Qui è necessario un occhio vigile da parte di genitori ed educatori sui segnali di allarme citati prima, provando a porre dei limiti (non dei divieti) all’utilizzo e accompagnandoli dell’immaginare attività alternative e diversi modi per interagire con gli altri. Se una sfuriata e un sequestro di cellulare serve a poco, più utile può essere creare le condizioni per la nascita di nuove passioni artistiche, sportive o intellettuali. Tutte imprese che, perché no, potranno poi essere in parte condivise sui social.

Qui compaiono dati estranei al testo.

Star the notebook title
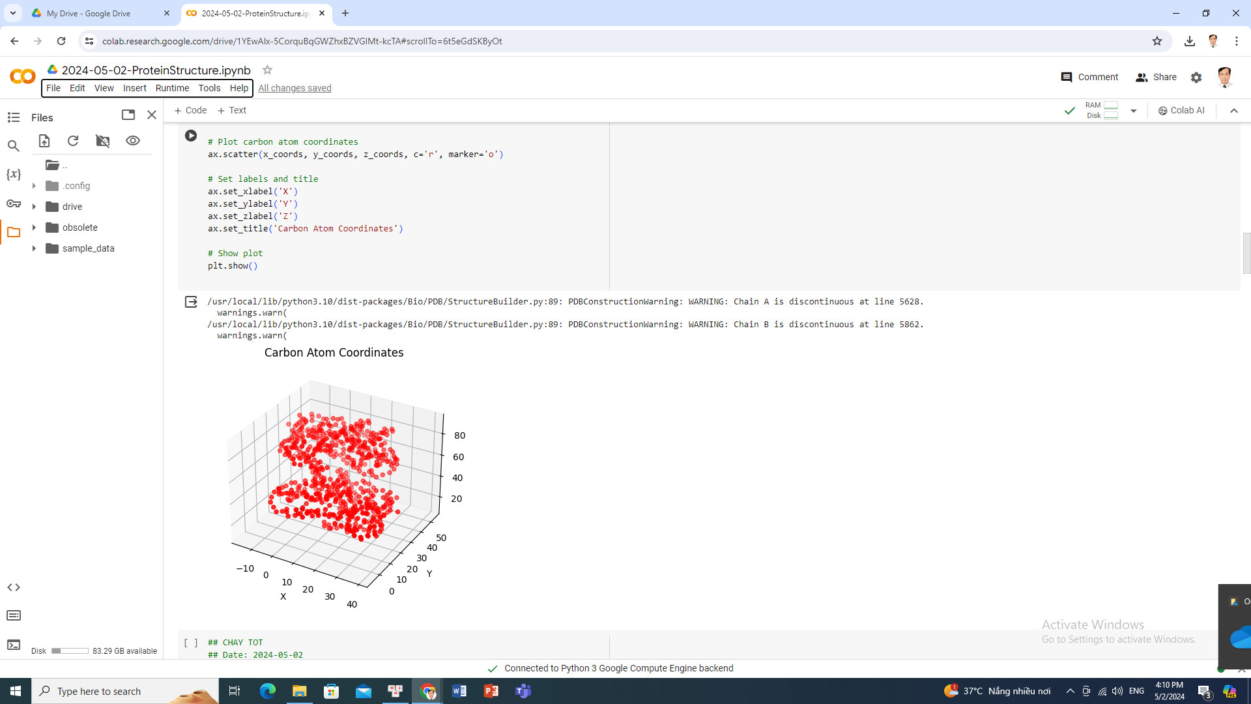(x=267, y=70)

Ovviamente, nessuna di queste strategie educative potrà mai funzionare senza dare un buon esempio: quanto può essere credibile un limite posto da un adulto con lo sguardo perennemente incollato allo schermo? Anche nel caso in cui lo smartphone sia uno strumento di lavoro, è importante definire spazi e tempi di disconnessione, in cui nessuno possa interferire nella relazione con i preadolescenti. Ad esempio a tavola, nel weekend, mentre si parla o si fanno attività insieme. Considerando la tendenza di alcuni preadolescenti a restare connessi anche di notte, una buona indicazione potrebbe essere quella di spegnere i dispositivi ogni sera, magari di tenerli in una stanza diversa da quella in cui di dorme. Questi comportamenti possono essere più incisivi a livello educativo: invece di vietare e demonizzare definiscono confini, aprono prospettive e avviano un dialogo più sereno su quello che può essere un terreno di scontro tra preadolescenti e genitori.

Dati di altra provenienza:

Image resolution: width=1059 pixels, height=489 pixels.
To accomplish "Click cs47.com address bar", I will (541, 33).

Preadolescenti online: l’impatto sulla vita scolastica e sociale
La ricerca “Immaginando un altro sé” evidenzia come l’uso precoce dei social abbia un impatto negativo sull’intelligenza emotiva, definita da Daniel Goleman come “la capacità di riconoscere i nostri sentimenti e quelli altrui, di motivare noi stessi, e di gestire positivamente le nostre emozioni, tanto interiormente quanto nelle relazioni sociali”. Secondo i dati raccolti dalla ricerca, all’aumentare del tempo di utilizzo, oltre le due ore, si verifica una diminuzione dell’indice di intelligenza emotiva.
Lo studio Eyes Up mostra invece come ci sia una relazione inversa tra la precocità di arrivo del primo smartphone e del primo account social e la soddisfazione generale dei preadolescenti verso la vita, le relazioni familiari e la scuola. Soddisfazione che, invece, aumenta per coloro che vedono più spesso gli amici “in carne e ossa” fuori casa e passano tempo con i familiari.
Una dinamica simile riguarda l’impatto sul rendimento scolastico: chi ha avuto lo smartphone già in quinta elementare, ad esempio, ottiene voti più bassi all’esame di terza media rispetto a chi lo ha avuto dopo o non lo ha avuto affatto.
Conclusione
Le due ricerche italiane sembrano convergere sul fatto che una precoce introduzione dei dispositivi digitali connessi a Internet abbia un impatto negativo sui preadolescenti. È un’indicazione preziosa per genitori, insegnanti ed educatori, che possono così orientare la propria azione nel salvaguardare il benessere di ragazze e ragazzi.
Tuttavia, un sordo divieto a oltranza non è la soluzione migliore, perché l’esordio dei preadolescenti nella sfera digitale è prima o poi inevitabile. Più saggio sarebbe accompagnare questo esordio con gradualità, senza paura ma con attenzione.